Coraz bardziej sfrustrowana opozycja znalazła sobie nowe hobby: straszenie rządzących więzieniem, rozliczeniem, Trybunałem Stanu. Straszą rząd, PiS, Kornela Morawieckiego, a przede wszystkim prezydenta. Straszy nawet prof. Jadwiga Staniszkis.
Straszenie pełni kilka ważnych funkcji. Przede wszystkim jest rodzajem terapii w trudnych czasach.

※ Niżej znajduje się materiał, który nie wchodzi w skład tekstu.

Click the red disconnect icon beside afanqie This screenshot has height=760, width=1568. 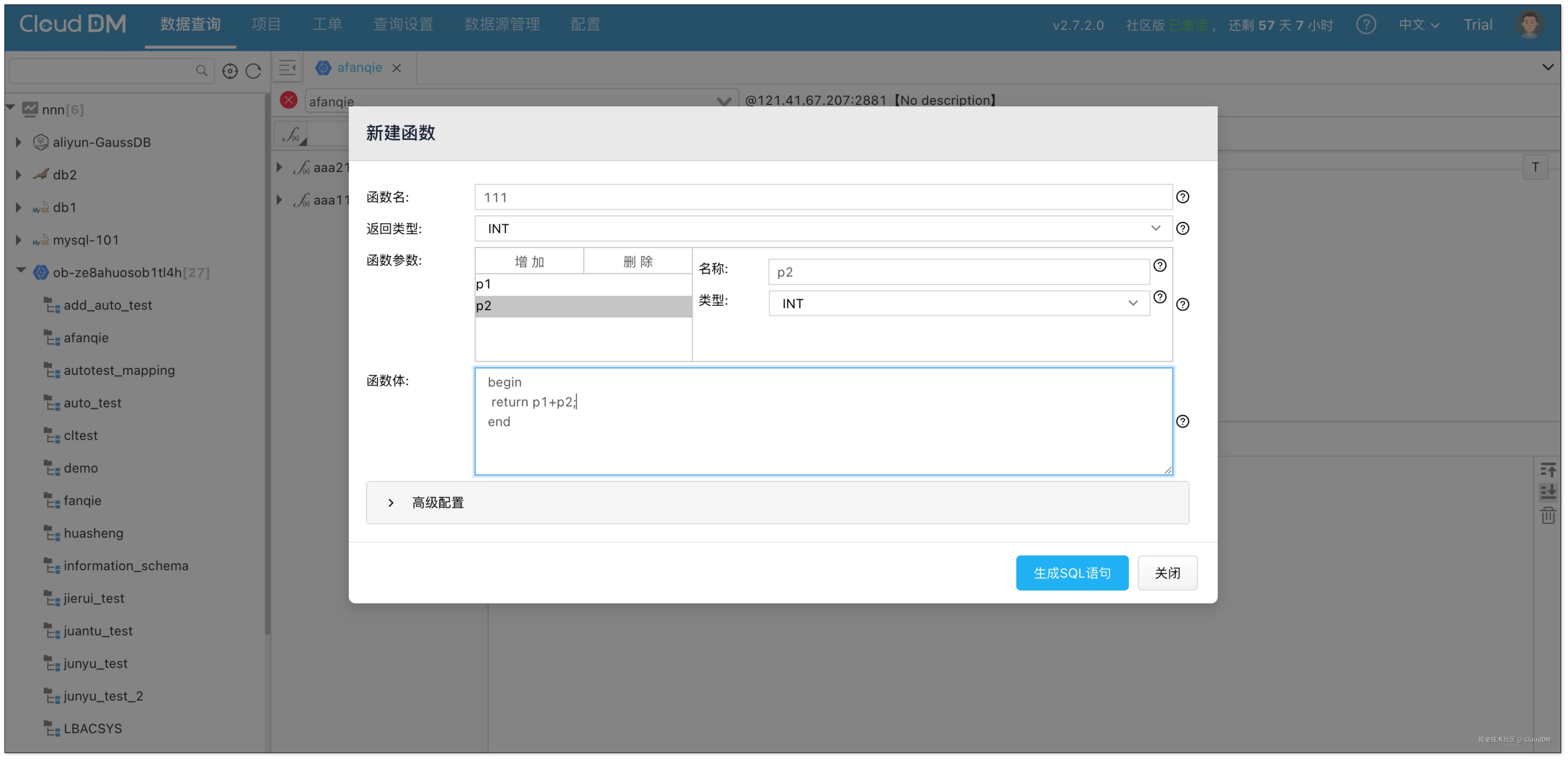point(289,100)
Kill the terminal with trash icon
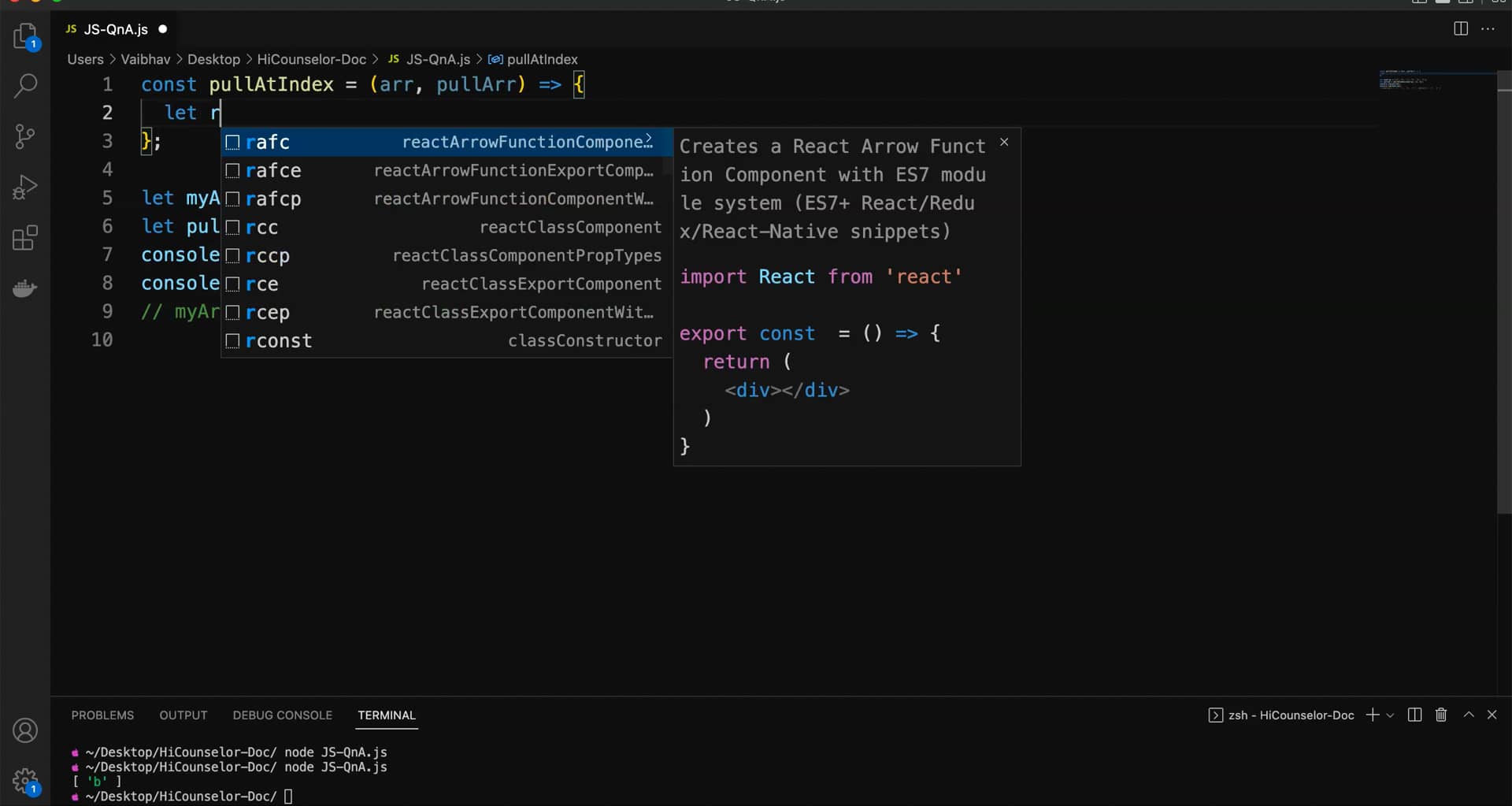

Pozwala oderwać się od rzeczywistości, zapomnieć o sondażach, i przenieść się do krainy „tego, co było”, ale w wersji jeszcze twardszej.

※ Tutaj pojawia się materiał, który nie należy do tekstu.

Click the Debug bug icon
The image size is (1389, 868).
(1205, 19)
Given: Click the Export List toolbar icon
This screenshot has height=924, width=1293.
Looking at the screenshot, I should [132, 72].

Straszenie ma także zamknąć jakąkolwiek dyskusję nad reformami przeprowadzanymi przez rząd. A mają one solidne podstawy prawne. Autorzy konstytucji z 1997 roku nie przewidzieli, że stracą władzę nad pałacem prezydenckim, Sejmem i Trybunałem Konstytucyjnym jednocześnie. Wbudowali liczne bezpieczniki, ale jednak zabrakło im wyobraźni. Każdy, kto zamiast rozmawiać o zmianach, straszy polemistów więzieniem, idzie na skróty, i oddala od siebie niemiłą myśl, że nawet w ramach chorego ustroju margines manewru jest wciąż spory.
Przede wszystkim jednak straszenie jest podróżą w krainę marzeń, jest wyprawą do opozycyjnej Narnii. Do krainy, w której opozycja ma 2/3 w Zgromadzeniu Narodowym (konieczne do postawienia przed TS prezydenta) i 3/5 w Sejmie (konieczne do osądzenia ministra).

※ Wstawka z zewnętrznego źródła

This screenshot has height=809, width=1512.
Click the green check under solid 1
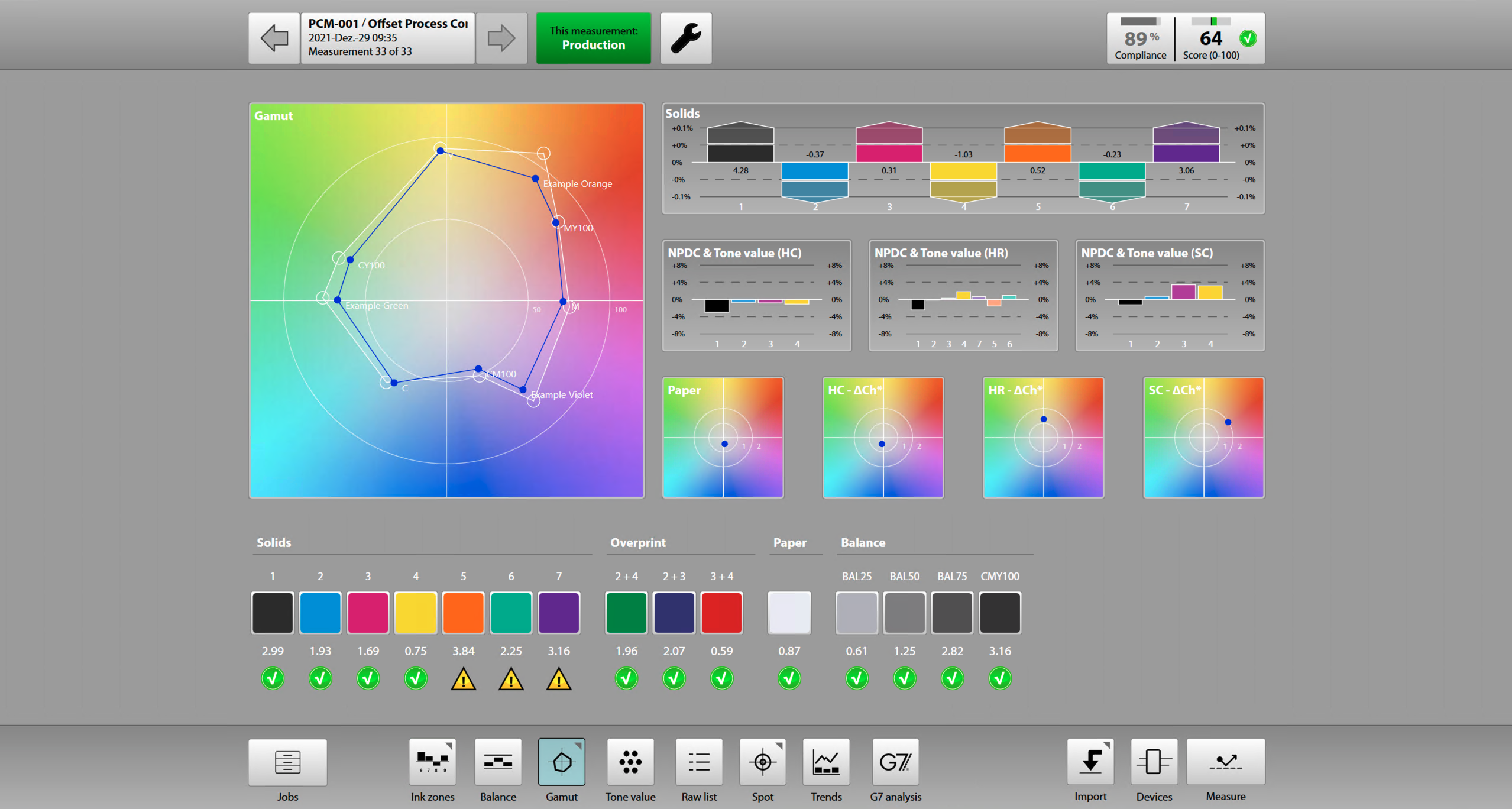273,678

Straszenie represjami jest dla obozu dobrej zmiany w sumie korzystne. Nie tylko dlatego, że w oczywisty sposób mobilizuje i dyscyplinuje, ale także dlatego, że przypomina o stawce, która pozostaje niezmiennie wysoka od 2005-go roku. To nie jest zabawa, i nigdy zabawą nie będzie. Wie to „Wyborcza”, i dobrze by było, gdyby wiedziało o tym możliwie wielu ludzi prawicy.
Wybory w roku 2019-ym i 2020-ym będą równie ważne jak te z roku 2015-go. A może nawet ważniejsze, bo ich treścią będzie jasne pytanie: albo w tę, albo w tamtą. Już bez żadnych półcieni.